* [Exercise data]:
● ● ● ● ●
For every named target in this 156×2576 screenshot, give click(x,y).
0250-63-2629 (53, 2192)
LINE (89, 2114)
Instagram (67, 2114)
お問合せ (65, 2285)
● ● ● ● ●
Would you output every entry exactly as it was written?

For every named target in this 156×2576 screenshot, give click(x,y).
0250-63-2629 (53, 2192)
LINE (89, 2114)
Instagram (67, 2114)
お問合せ (65, 2285)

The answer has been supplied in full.